** YOUR ASSIGNMENT **
Write the data out again exactly and in full.

[Items from a data source]
-*-*-

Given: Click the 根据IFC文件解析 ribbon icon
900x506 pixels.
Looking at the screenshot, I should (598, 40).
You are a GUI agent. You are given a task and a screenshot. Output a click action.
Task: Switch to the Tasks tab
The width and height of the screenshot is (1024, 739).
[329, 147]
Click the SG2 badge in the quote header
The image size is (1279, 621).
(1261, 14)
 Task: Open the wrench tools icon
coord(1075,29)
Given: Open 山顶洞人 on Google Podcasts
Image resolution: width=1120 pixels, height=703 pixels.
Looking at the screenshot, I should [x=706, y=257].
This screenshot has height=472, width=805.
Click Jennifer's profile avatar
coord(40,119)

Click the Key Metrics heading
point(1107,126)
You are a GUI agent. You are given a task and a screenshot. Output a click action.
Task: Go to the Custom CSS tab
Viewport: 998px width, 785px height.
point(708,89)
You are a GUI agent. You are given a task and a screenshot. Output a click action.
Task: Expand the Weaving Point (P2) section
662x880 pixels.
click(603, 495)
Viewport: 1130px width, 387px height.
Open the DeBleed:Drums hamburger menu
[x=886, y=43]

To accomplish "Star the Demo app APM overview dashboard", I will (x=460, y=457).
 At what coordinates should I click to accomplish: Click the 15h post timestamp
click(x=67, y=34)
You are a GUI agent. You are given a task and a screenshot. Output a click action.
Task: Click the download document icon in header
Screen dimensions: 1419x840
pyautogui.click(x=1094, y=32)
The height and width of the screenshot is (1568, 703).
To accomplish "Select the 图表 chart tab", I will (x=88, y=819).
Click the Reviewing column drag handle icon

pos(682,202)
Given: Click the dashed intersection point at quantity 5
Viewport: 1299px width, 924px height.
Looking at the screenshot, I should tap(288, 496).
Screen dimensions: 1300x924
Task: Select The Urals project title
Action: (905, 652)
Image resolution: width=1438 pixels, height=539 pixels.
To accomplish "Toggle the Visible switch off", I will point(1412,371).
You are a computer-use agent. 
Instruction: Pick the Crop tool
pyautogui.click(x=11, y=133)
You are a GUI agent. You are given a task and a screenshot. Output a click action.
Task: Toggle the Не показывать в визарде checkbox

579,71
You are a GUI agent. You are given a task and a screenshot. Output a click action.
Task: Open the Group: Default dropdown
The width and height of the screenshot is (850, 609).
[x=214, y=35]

-*-*-

** EXERCISE RESPONSE **
Given: Click the 根据IFC文件解析 ribbon icon
900x506 pixels.
Looking at the screenshot, I should (598, 40).
You are a GUI agent. You are given a task and a screenshot. Output a click action.
Task: Switch to the Tasks tab
The width and height of the screenshot is (1024, 739).
[329, 147]
Click the SG2 badge in the quote header
The image size is (1279, 621).
(1261, 14)
 Task: Open the wrench tools icon
coord(1075,29)
Given: Open 山顶洞人 on Google Podcasts
Image resolution: width=1120 pixels, height=703 pixels.
Looking at the screenshot, I should [x=706, y=257].
This screenshot has height=472, width=805.
Click Jennifer's profile avatar
coord(40,119)

Click the Key Metrics heading
point(1107,126)
You are a GUI agent. You are given a task and a screenshot. Output a click action.
Task: Go to the Custom CSS tab
Viewport: 998px width, 785px height.
point(708,89)
You are a GUI agent. You are given a task and a screenshot. Output a click action.
Task: Expand the Weaving Point (P2) section
662x880 pixels.
click(603, 495)
Viewport: 1130px width, 387px height.
Open the DeBleed:Drums hamburger menu
[x=886, y=43]

To accomplish "Star the Demo app APM overview dashboard", I will (x=460, y=457).
 At what coordinates should I click to accomplish: Click the 15h post timestamp
click(x=67, y=34)
You are a GUI agent. You are given a task and a screenshot. Output a click action.
Task: Click the download document icon in header
Screen dimensions: 1419x840
pyautogui.click(x=1094, y=32)
The height and width of the screenshot is (1568, 703).
To accomplish "Select the 图表 chart tab", I will (x=88, y=819).
Click the Reviewing column drag handle icon

pos(682,202)
Given: Click the dashed intersection point at quantity 5
Viewport: 1299px width, 924px height.
Looking at the screenshot, I should tap(288, 496).
Screen dimensions: 1300x924
Task: Select The Urals project title
Action: (905, 652)
Image resolution: width=1438 pixels, height=539 pixels.
To accomplish "Toggle the Visible switch off", I will point(1412,371).
You are a computer-use agent. 
Instruction: Pick the Crop tool
pyautogui.click(x=11, y=133)
You are a GUI agent. You are given a task and a screenshot. Output a click action.
Task: Toggle the Не показывать в визарде checkbox

579,71
You are a GUI agent. You are given a task and a screenshot. Output a click action.
Task: Open the Group: Default dropdown
The width and height of the screenshot is (850, 609).
[x=214, y=35]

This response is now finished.